-- START OF EXCERPTED TEXT --

From: Mark Davis ☕ (mark@macchiato.com)
Date: Mon Nov 29 2010 - 16:14:23 CST
The numeric types, including Han, are supplied in:
http://unicode.org/Public/6.0.0/ucd/extracted/DerivedNumericType.txt
http://unicode.org/Public/6.0.0/ucd/extracted/DerivedNumericValues.txt
Mark
*— Il meglio è l’inimico del bene —*
On Mon, Nov 29, 2010 at 13:17, M.-A. Lemburg <mal@egenix.com> wrote:
> Hello,
>
> in Python we have come across a possible inconsistency with respect
> to the way code points are classified as having numeric properties in
> the Unihan database.
>
> I'd like to get information on whether this is intentional or
> just a side-effect of the Unihan database using a different
> approach to number type classification than the UCD.
>
> In the UCD, the number type is defined as:
>
> http://www.unicode.org/reports/tr44/#Numeric_Type
>
> that is there are decimals (= decimal digits) which can be used to parse
> decimal radix digits; digits which represent decimal digits, but require
> special handling (e.g. superscript digits) and numeric types which can
> mean anything from single digits, to fractions and multi-digit numbers.

-- END OF EXCERPTED TEXT --
-- START OF DATA --

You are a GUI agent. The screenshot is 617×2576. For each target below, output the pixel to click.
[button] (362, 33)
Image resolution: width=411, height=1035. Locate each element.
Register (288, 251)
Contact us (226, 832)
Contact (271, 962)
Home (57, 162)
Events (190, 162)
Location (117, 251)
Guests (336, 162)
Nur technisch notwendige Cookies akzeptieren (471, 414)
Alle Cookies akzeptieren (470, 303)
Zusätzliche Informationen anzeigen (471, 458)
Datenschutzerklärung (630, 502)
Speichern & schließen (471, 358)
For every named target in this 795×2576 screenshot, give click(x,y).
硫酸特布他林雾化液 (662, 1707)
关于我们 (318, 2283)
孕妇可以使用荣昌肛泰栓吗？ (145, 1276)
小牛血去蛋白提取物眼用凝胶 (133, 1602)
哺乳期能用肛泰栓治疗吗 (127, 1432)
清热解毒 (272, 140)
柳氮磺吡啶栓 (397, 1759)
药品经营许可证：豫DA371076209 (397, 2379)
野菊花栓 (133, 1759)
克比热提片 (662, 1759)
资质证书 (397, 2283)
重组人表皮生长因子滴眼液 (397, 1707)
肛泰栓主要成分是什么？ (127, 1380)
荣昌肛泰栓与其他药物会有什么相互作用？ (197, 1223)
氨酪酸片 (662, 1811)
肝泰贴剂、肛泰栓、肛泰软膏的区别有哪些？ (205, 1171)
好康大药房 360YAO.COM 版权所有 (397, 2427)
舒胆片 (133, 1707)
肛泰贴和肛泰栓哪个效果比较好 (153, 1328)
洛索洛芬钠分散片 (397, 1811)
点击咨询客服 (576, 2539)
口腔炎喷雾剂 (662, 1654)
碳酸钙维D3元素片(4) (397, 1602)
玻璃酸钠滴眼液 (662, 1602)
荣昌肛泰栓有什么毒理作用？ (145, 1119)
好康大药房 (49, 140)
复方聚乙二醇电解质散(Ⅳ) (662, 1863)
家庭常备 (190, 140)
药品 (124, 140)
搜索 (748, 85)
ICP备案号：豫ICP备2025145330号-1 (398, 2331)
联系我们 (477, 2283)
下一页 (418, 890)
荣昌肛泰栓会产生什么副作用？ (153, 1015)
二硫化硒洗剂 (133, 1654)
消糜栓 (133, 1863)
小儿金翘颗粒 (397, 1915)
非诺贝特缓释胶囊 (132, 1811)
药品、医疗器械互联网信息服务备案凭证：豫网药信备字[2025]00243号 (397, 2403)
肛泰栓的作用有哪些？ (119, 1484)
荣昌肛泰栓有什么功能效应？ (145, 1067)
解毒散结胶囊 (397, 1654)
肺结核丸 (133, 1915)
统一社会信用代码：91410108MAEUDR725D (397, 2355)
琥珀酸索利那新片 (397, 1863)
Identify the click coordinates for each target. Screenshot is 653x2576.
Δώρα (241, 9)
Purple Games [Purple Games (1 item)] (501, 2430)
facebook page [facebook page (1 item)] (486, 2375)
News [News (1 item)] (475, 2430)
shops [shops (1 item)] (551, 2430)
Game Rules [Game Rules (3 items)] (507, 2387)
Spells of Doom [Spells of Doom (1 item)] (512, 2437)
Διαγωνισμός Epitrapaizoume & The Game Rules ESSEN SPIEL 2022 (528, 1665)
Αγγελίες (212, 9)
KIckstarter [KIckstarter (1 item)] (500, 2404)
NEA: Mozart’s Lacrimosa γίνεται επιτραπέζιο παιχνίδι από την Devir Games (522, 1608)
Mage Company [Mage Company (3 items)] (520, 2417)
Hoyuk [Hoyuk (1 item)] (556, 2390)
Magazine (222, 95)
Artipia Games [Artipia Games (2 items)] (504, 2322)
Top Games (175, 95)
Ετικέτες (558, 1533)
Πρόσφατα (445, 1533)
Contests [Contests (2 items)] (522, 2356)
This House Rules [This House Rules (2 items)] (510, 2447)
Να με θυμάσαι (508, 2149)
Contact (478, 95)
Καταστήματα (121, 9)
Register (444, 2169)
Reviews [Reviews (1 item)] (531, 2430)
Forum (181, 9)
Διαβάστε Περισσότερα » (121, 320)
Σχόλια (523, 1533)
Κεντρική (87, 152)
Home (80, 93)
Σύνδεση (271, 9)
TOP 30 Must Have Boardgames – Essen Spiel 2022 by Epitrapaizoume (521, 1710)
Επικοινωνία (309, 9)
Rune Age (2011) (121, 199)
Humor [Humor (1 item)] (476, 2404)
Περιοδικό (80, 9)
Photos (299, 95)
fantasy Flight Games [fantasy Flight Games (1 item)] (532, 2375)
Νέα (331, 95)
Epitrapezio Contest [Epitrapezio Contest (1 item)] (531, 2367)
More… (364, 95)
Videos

-- END OF DATA --

YOUR OBJECTIVE
In the email about Unicode numeric types, what example is given of digits that need special handling? Rely on the email alone, not on the material.

RESULT BELOW
Superscript digits.